Data extract Start Marker

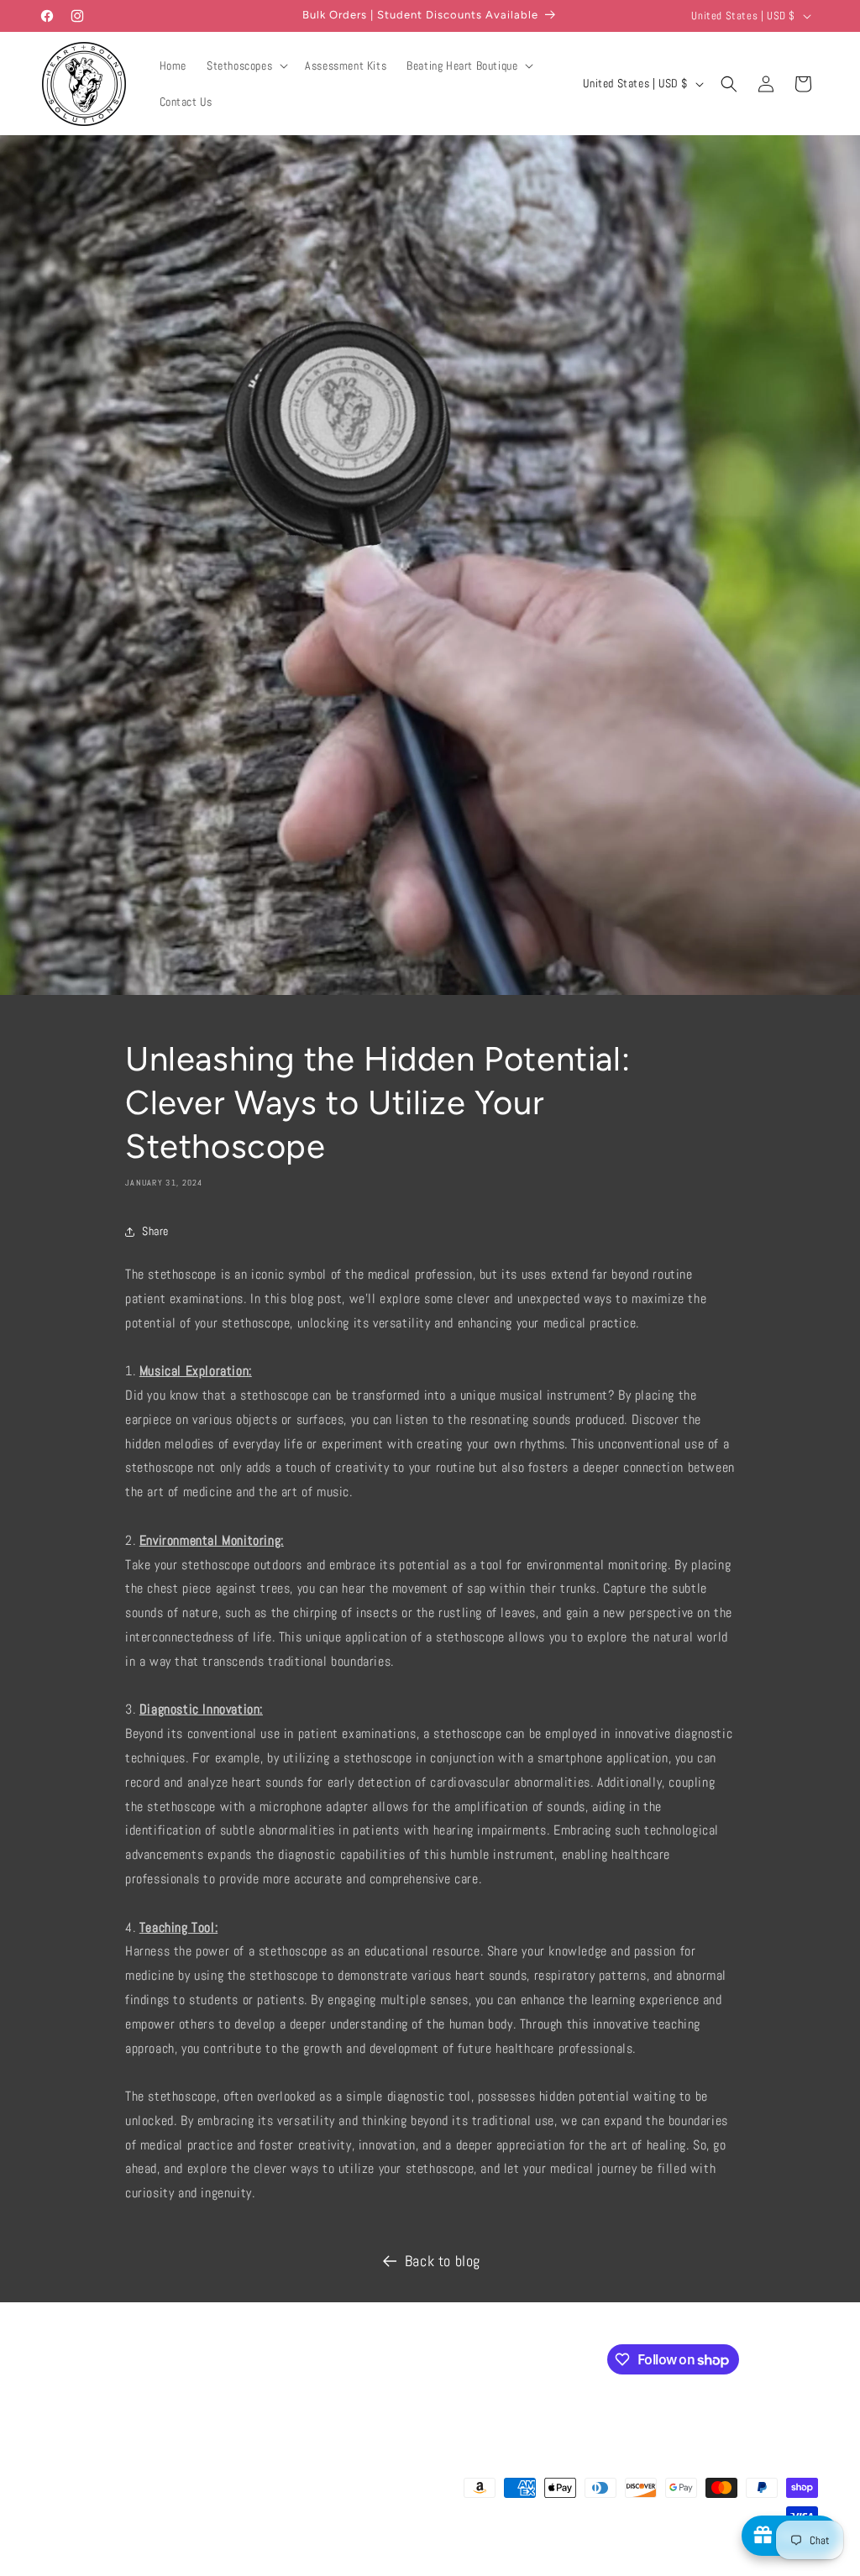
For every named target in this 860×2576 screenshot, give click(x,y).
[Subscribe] (325, 2358)
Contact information (612, 2567)
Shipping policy (525, 2567)
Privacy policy (366, 2567)
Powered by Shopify (213, 2567)
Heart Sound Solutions (125, 2567)
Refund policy (295, 2567)
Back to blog (442, 2260)
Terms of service (444, 2567)
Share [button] (155, 1230)
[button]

Data extract End Marker

(About this exercise): Your answer must be an exact copy of the records, with every picture left out.

(Final answer):
For every named target in this 860×2576 screenshot, give click(x,y).
[Subscribe] (325, 2358)
Contact information (612, 2567)
Shipping policy (525, 2567)
Privacy policy (366, 2567)
Powered by Shopify (213, 2567)
Heart Sound Solutions (125, 2567)
Refund policy (295, 2567)
Back to blog (442, 2260)
Terms of service (444, 2567)
Share [button] (155, 1230)
[button]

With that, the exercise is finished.